>> start
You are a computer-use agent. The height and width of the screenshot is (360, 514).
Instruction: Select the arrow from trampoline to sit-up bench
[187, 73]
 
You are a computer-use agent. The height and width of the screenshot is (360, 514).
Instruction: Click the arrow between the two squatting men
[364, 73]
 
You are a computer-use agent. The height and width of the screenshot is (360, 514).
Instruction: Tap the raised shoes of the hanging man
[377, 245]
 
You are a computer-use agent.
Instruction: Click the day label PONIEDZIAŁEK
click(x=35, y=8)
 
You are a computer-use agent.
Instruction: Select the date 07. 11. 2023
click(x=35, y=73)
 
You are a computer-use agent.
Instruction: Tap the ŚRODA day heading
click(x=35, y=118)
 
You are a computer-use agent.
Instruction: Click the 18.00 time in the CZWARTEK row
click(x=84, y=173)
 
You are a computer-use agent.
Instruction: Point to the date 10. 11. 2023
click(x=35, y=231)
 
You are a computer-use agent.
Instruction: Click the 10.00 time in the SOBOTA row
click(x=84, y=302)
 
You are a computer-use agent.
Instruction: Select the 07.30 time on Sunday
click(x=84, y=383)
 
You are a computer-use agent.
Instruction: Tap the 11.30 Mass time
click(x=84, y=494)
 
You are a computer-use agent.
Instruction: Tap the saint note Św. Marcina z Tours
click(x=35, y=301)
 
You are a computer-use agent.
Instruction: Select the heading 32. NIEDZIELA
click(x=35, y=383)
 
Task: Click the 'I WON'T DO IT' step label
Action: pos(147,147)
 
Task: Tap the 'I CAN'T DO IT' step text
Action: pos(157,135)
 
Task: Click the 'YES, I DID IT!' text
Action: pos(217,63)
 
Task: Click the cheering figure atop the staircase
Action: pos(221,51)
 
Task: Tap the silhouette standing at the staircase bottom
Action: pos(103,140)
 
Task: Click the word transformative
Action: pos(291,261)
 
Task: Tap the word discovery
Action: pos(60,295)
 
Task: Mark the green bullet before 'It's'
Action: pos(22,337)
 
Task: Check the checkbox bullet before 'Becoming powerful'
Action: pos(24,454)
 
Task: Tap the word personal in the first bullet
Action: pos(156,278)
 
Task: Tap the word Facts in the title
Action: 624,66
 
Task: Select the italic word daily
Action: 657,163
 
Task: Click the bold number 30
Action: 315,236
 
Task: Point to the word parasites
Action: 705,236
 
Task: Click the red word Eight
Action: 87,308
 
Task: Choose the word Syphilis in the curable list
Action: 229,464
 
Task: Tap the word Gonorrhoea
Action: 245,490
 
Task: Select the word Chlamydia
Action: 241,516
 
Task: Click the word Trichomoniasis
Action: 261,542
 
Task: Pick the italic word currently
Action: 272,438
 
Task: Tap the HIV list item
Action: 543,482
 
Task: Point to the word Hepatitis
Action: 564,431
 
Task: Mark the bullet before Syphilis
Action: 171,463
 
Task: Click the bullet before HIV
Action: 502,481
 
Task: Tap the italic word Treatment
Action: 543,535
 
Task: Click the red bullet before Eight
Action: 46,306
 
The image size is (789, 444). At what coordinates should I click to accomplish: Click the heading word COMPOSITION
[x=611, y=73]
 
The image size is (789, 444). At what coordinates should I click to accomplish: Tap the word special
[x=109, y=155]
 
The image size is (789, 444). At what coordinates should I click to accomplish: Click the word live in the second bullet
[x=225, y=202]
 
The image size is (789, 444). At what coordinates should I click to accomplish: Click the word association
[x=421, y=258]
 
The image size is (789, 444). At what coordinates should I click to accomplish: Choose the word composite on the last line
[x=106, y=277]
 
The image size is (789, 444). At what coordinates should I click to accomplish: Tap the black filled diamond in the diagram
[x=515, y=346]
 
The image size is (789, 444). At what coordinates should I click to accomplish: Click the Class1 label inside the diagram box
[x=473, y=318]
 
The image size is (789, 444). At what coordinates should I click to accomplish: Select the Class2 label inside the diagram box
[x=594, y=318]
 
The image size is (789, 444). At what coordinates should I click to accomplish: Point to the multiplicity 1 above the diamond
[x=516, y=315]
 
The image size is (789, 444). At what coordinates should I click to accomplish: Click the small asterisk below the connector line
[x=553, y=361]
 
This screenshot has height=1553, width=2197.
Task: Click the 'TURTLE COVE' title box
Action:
>> end
What is being asked:
Convert all of the items above into a Markdown table with the columns Row and Line. Give each non-blank line its own row, numbered in order, and leave out blank lines.

Exercise response:
| Row | Line |
|---|---|
| 1 | You are a computer-use agent. The height and width of the screenshot is (360, 514). |
| 2 | Instruction: Select the arrow from trampoline to sit-up bench |
| 3 | [187, 73] |
| 4 | You are a computer-use agent. The height and width of the screenshot is (360, 514). |
| 5 | Instruction: Click the arrow between the two squatting men |
| 6 | [364, 73] |
| 7 | You are a computer-use agent. The height and width of the screenshot is (360, 514). |
| 8 | Instruction: Tap the raised shoes of the hanging man |
| 9 | [377, 245] |
| 10 | You are a computer-use agent. |
| 11 | Instruction: Click the day label PONIEDZIAŁEK |
| 12 | click(x=35, y=8) |
| 13 | You are a computer-use agent. |
| 14 | Instruction: Select the date 07. 11. 2023 |
| 15 | click(x=35, y=73) |
| 16 | You are a computer-use agent. |
| 17 | Instruction: Tap the ŚRODA day heading |
| 18 | click(x=35, y=118) |
| 19 | You are a computer-use agent. |
| 20 | Instruction: Click the 18.00 time in the CZWARTEK row |
| 21 | click(x=84, y=173) |
| 22 | You are a computer-use agent. |
| 23 | Instruction: Point to the date 10. 11. 2023 |
| 24 | click(x=35, y=231) |
| 25 | You are a computer-use agent. |
| 26 | Instruction: Click the 10.00 time in the SOBOTA row |
| 27 | click(x=84, y=302) |
| 28 | You are a computer-use agent. |
| 29 | Instruction: Select the 07.30 time on Sunday |
| 30 | click(x=84, y=383) |
| 31 | You are a computer-use agent. |
| 32 | Instruction: Tap the 11.30 Mass time |
| 33 | click(x=84, y=494) |
| 34 | You are a computer-use agent. |
| 35 | Instruction: Tap the saint note Św. Marcina z Tours |
| 36 | click(x=35, y=301) |
| 37 | You are a computer-use agent. |
| 38 | Instruction: Select the heading 32. NIEDZIELA |
| 39 | click(x=35, y=383) |
| 40 | Task: Click the 'I WON'T DO IT' step label |
| 41 | Action: pos(147,147) |
| 42 | Task: Tap the 'I CAN'T DO IT' step text |
| 43 | Action: pos(157,135) |
| 44 | Task: Click the 'YES, I DID IT!' text |
| 45 | Action: pos(217,63) |
| 46 | Task: Click the cheering figure atop the staircase |
| 47 | Action: pos(221,51) |
| 48 | Task: Tap the silhouette standing at the staircase bottom |
| 49 | Action: pos(103,140) |
| 50 | Task: Click the word transformative |
| 51 | Action: pos(291,261) |
| 52 | Task: Tap the word discovery |
| 53 | Action: pos(60,295) |
| 54 | Task: Mark the green bullet before 'It's' |
| 55 | Action: pos(22,337) |
| 56 | Task: Check the checkbox bullet before 'Becoming powerful' |
| 57 | Action: pos(24,454) |
| 58 | Task: Tap the word personal in the first bullet |
| 59 | Action: pos(156,278) |
| 60 | Task: Tap the word Facts in the title |
| 61 | Action: 624,66 |
| 62 | Task: Select the italic word daily |
| 63 | Action: 657,163 |
| 64 | Task: Click the bold number 30 |
| 65 | Action: 315,236 |
| 66 | Task: Point to the word parasites |
| 67 | Action: 705,236 |
| 68 | Task: Click the red word Eight |
| 69 | Action: 87,308 |
| 70 | Task: Choose the word Syphilis in the curable list |
| 71 | Action: 229,464 |
| 72 | Task: Tap the word Gonorrhoea |
| 73 | Action: 245,490 |
| 74 | Task: Select the word Chlamydia |
| 75 | Action: 241,516 |
| 76 | Task: Click the word Trichomoniasis |
| 77 | Action: 261,542 |
| 78 | Task: Pick the italic word currently |
| 79 | Action: 272,438 |
| 80 | Task: Tap the HIV list item |
| 81 | Action: 543,482 |
| 82 | Task: Point to the word Hepatitis |
| 83 | Action: 564,431 |
| 84 | Task: Mark the bullet before Syphilis |
| 85 | Action: 171,463 |
| 86 | Task: Click the bullet before HIV |
| 87 | Action: 502,481 |
| 88 | Task: Tap the italic word Treatment |
| 89 | Action: 543,535 |
| 90 | Task: Click the red bullet before Eight |
| 91 | Action: 46,306 |
| 92 | The image size is (789, 444). At what coordinates should I click to accomplish: Click the heading word COMPOSITION |
| 93 | [x=611, y=73] |
| 94 | The image size is (789, 444). At what coordinates should I click to accomplish: Tap the word special |
| 95 | [x=109, y=155] |
| 96 | The image size is (789, 444). At what coordinates should I click to accomplish: Click the word live in the second bullet |
| 97 | [x=225, y=202] |
| 98 | The image size is (789, 444). At what coordinates should I click to accomplish: Click the word association |
| 99 | [x=421, y=258] |
| 100 | The image size is (789, 444). At what coordinates should I click to accomplish: Choose the word composite on the last line |
| 101 | [x=106, y=277] |
| 102 | The image size is (789, 444). At what coordinates should I click to accomplish: Tap the black filled diamond in the diagram |
| 103 | [x=515, y=346] |
| 104 | The image size is (789, 444). At what coordinates should I click to accomplish: Click the Class1 label inside the diagram box |
| 105 | [x=473, y=318] |
| 106 | The image size is (789, 444). At what coordinates should I click to accomplish: Select the Class2 label inside the diagram box |
| 107 | [x=594, y=318] |
| 108 | The image size is (789, 444). At what coordinates should I click to accomplish: Point to the multiplicity 1 above the diamond |
| 109 | [x=516, y=315] |
| 110 | The image size is (789, 444). At what coordinates should I click to accomplish: Click the small asterisk below the connector line |
| 111 | [x=553, y=361] |
| 112 | This screenshot has height=1553, width=2197. |
| 113 | Task: Click the 'TURTLE COVE' title box |
| 114 | Action: |